SOURCE

+++++

# Foreclosure Impulse Buy. How Did I Do?



## c60 (Apr 15, 2016)

My wife called me at lunch time yesterday to let me know a local company was closing down and the word of mouth only sell out was happening. Got there soon as and picked these up for $50 Australian (About 38.60 US).

3x Mitutoyo 0-20 .01mm Gauges
1x Mitutoyo Dial Caliper imperial
2x Mitutoyo  Micrometers 1 ea imp and metric.

All are currently certified and tested.

Realised after I took the shot one of the gauges is my original 0-10mm , I've already swapped in a 0-20 onto my magnetic base, but you get the idea.

I think I did all right here?


----------



## LucknowKen (Apr 15, 2016)

Total score! Great price as well.


----------



## kvt (Apr 15, 2016)

That's great,   You did not buy them you stole them for that price. YOu did good.


----------



## planeflyer21 (Apr 15, 2016)

That looks like quite the score!  Congrats.


----------



## Charles Spencer (Apr 15, 2016)

Good score indeed.


----------



## kd4gij (Apr 15, 2016)

Nice score. Oh ya


----------



## Ulma Doctor (Apr 15, 2016)

well if you find any fault in the measuring devices, you can always send them stateside...
great score!
congratulations mate!


----------



## c60 (Apr 17, 2016)

Second purchase was a couple of stands with parts boxes. These are double sided floor stands and were totally filled with boxes between the two, - that is around 45 sq feet. The boxes were themselves filled with nuts, bolts etc, mostly hex and stainless. Sizes from 3mm up in to the 20 odd mm sizes, Largest number in the 8-10-12 -16. Still sorting it all out. I'll have to on sell a lot of it, no room and no way will I as a hobbyist use all that in a lifetime.

Condition of buy was - "if you want the racks you take the contents".  I'll wall mount some of the holders, sell the second stand.

Sorry about the odd images, my phone cam goes pink after 30 seconds on.

I got bids on more stuff yet


----------



## CraigB1960 (Apr 17, 2016)

Looks like you got some good deals!

+++++

Items from a data source:
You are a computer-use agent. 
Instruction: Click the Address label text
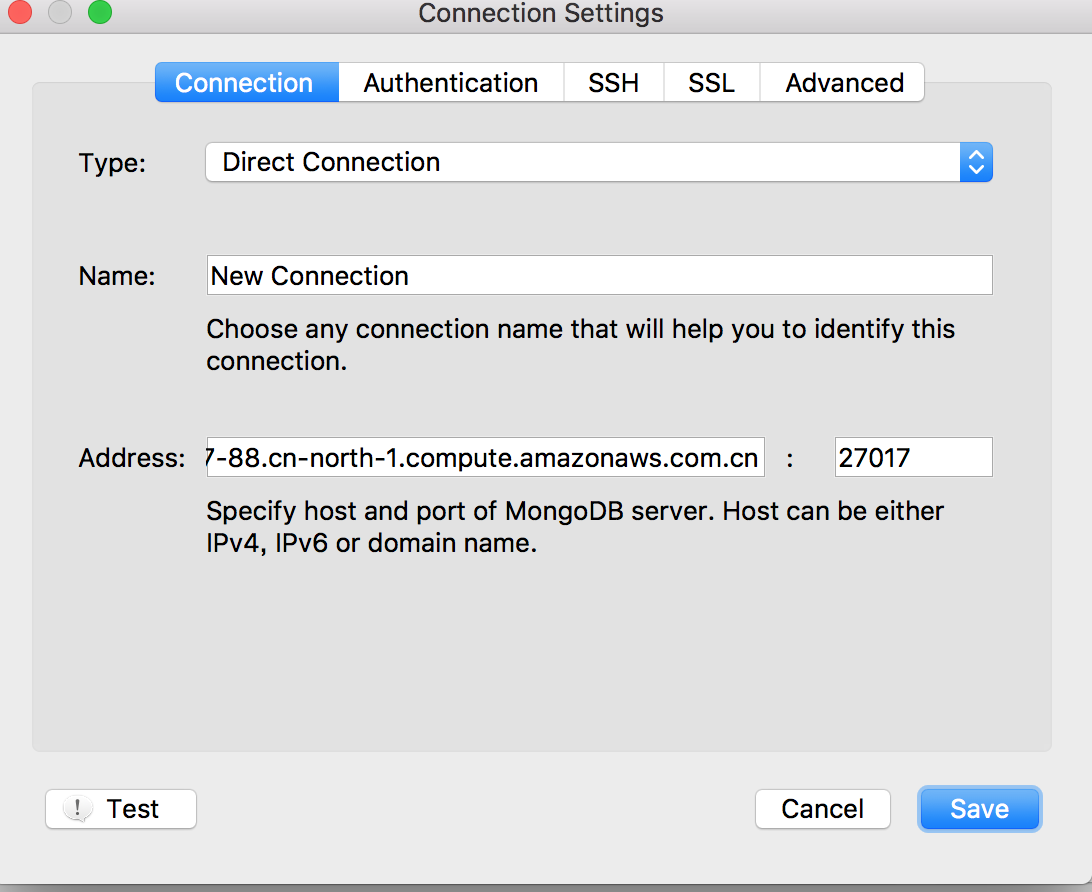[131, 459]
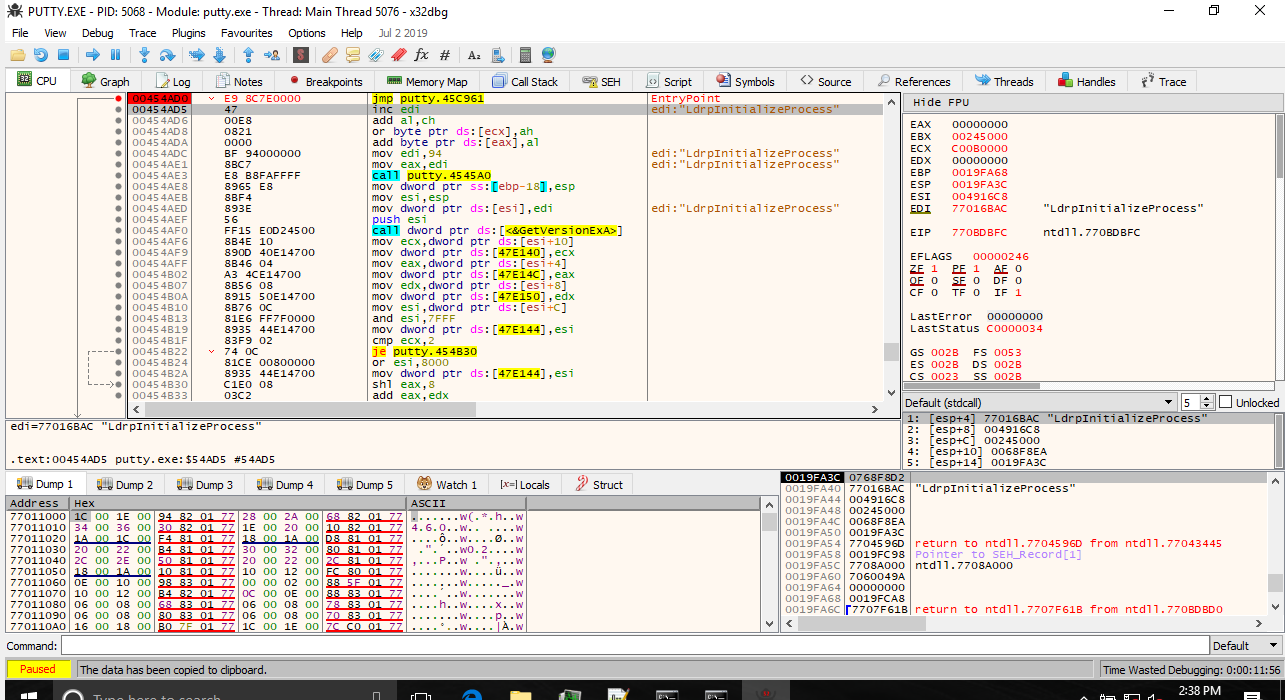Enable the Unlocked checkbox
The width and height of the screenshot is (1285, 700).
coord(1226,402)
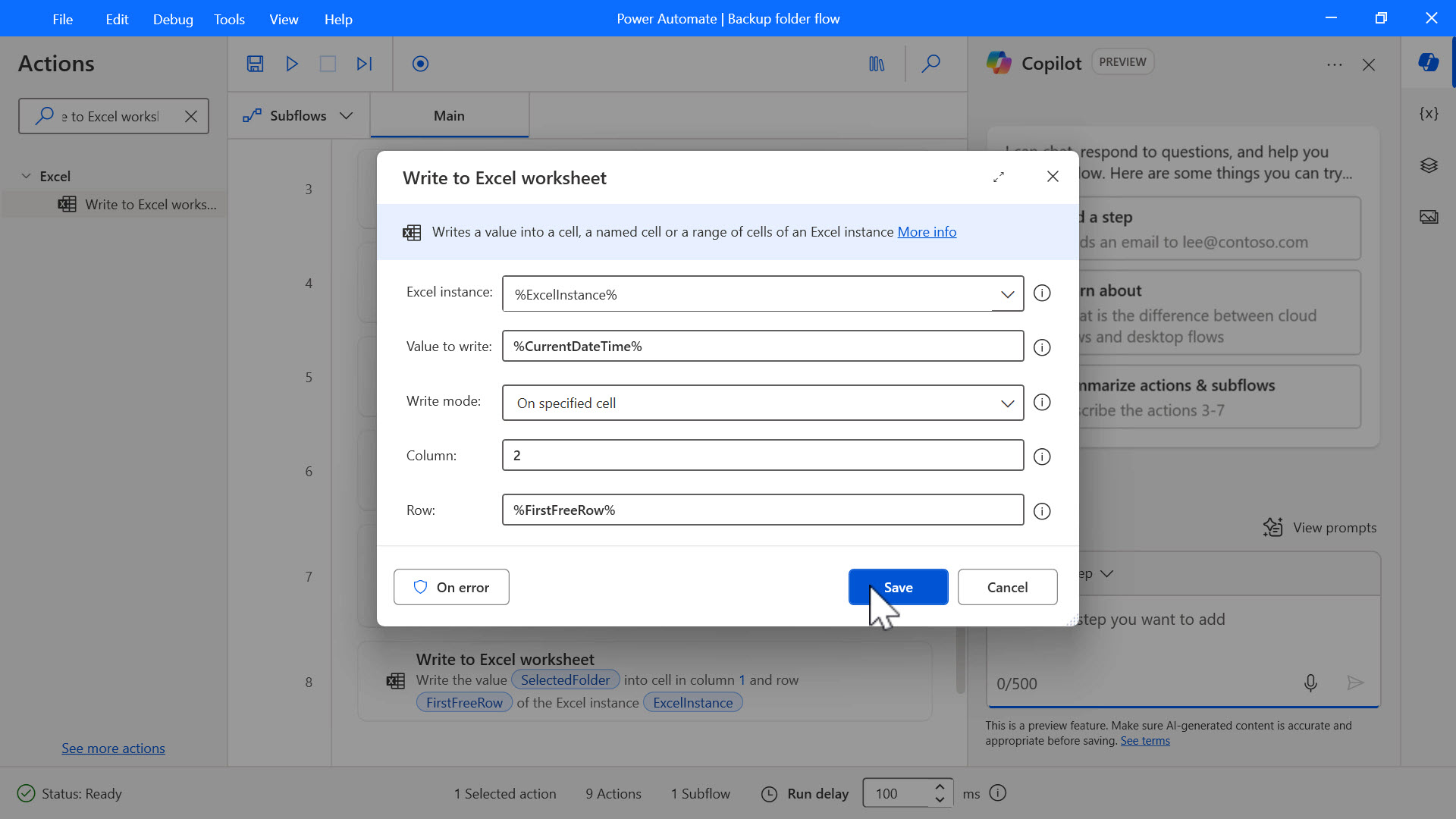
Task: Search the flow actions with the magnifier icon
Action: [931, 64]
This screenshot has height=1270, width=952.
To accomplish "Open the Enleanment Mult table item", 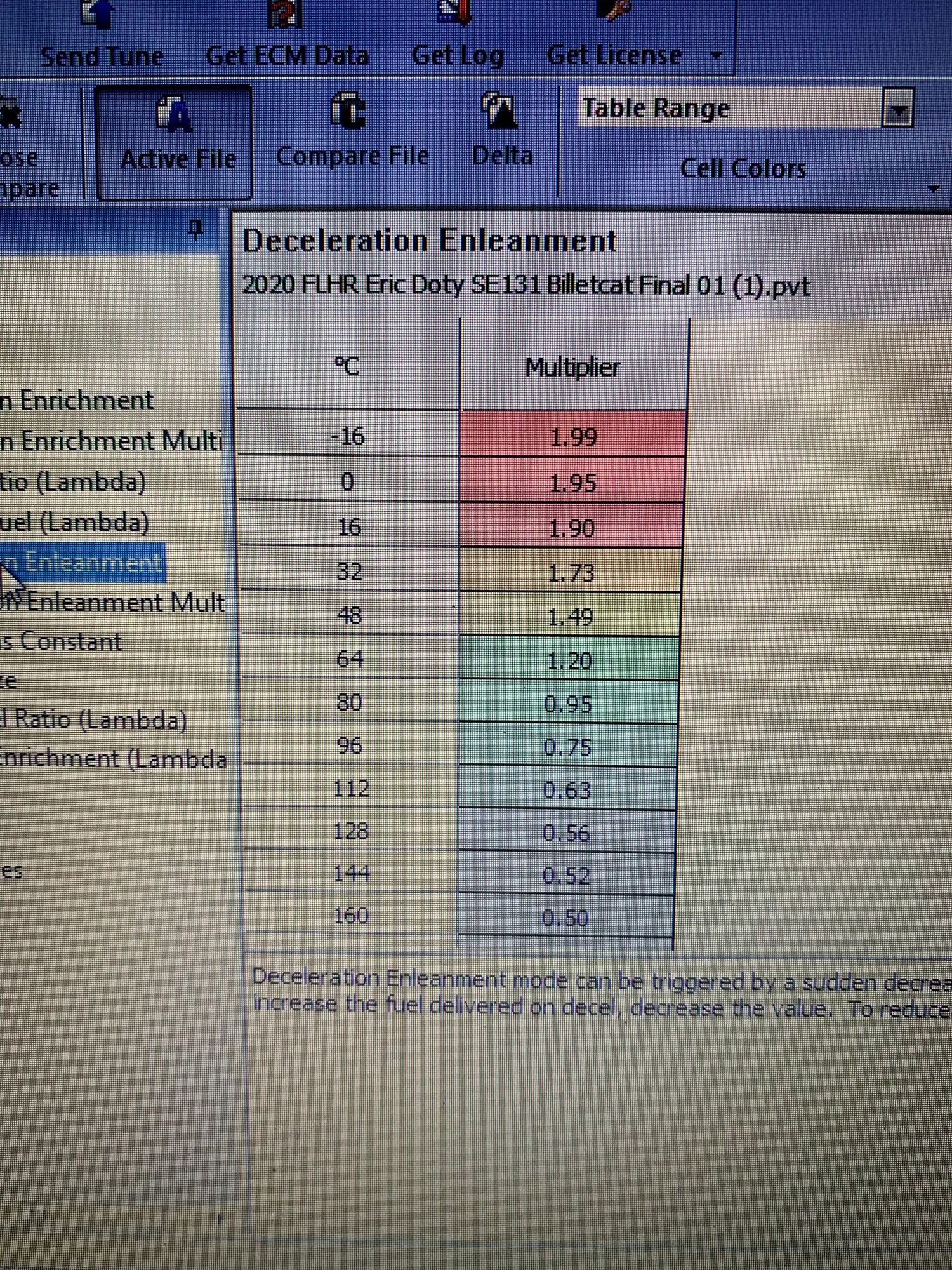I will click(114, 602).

+++++

TO BE DONE
1. Rewrite the thread about the foreclosure buy from "## c60 (Apr 17, 2016)" to "the second stand.", putting "shelving units" wherever "stands" appears.
2. Find each line in the records that contains the string "height", and copy those lines out.

SOLUTIONS IN ORDER
1.
## c60 (Apr 17, 2016)

Second purchase was a couple of shelving units with parts boxes. These are double sided floor shelving units and were totally filled with boxes between the two, - that is around 45 sq feet. The boxes were themselves filled with nuts, bolts etc, mostly hex and stainless. Sizes from 3mm up in to the 20 odd mm sizes, Largest number in the 8-10-12 -16. Still sorting it all out. I'll have to on sell a lot of it, no room and no way will I as a hobbyist use all that in a lifetime.

Condition of buy was - "if you want the racks you take the contents".  I'll wall mount some of the holders, sell the second stand.

2.
The width and height of the screenshot is (1285, 700).
This screenshot has height=1270, width=952.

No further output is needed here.